-- Opening Marker --

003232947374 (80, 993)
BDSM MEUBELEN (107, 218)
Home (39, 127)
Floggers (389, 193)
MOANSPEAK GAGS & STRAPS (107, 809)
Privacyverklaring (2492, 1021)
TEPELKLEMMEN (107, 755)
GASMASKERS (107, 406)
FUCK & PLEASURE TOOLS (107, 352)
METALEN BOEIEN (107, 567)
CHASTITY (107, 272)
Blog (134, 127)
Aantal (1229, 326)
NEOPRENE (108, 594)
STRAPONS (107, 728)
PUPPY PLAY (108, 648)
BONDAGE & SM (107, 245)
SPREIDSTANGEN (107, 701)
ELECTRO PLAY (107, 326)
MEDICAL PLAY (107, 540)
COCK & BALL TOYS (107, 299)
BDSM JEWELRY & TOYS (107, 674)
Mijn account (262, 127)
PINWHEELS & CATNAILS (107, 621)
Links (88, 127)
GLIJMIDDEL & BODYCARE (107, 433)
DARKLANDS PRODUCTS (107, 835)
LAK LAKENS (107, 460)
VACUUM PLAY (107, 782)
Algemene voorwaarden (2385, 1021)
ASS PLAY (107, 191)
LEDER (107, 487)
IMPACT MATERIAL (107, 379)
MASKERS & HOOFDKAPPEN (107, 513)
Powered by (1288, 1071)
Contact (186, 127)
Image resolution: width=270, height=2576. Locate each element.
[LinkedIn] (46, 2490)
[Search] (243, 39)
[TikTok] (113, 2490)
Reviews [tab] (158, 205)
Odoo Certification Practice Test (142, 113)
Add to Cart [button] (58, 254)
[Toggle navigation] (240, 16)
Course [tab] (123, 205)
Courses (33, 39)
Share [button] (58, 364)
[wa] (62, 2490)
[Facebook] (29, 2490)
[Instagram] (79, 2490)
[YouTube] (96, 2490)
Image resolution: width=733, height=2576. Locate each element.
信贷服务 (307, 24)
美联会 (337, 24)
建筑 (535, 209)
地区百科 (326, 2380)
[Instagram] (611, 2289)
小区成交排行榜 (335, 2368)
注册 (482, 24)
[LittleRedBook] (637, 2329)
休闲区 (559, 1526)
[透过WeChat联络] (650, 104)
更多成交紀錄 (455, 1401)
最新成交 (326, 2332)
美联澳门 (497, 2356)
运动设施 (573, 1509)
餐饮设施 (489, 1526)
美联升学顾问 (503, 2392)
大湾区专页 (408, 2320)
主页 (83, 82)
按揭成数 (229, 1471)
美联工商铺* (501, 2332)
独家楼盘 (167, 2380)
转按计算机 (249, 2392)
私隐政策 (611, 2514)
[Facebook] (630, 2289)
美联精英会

-- Closing Marker --

Problem to work on: Show each line in the data where the string "PLAY" appears.

Result of this task:
PUPPY PLAY (108, 648)
ELECTRO PLAY (107, 326)
MEDICAL PLAY (107, 540)
VACUUM PLAY (107, 782)
ASS PLAY (107, 191)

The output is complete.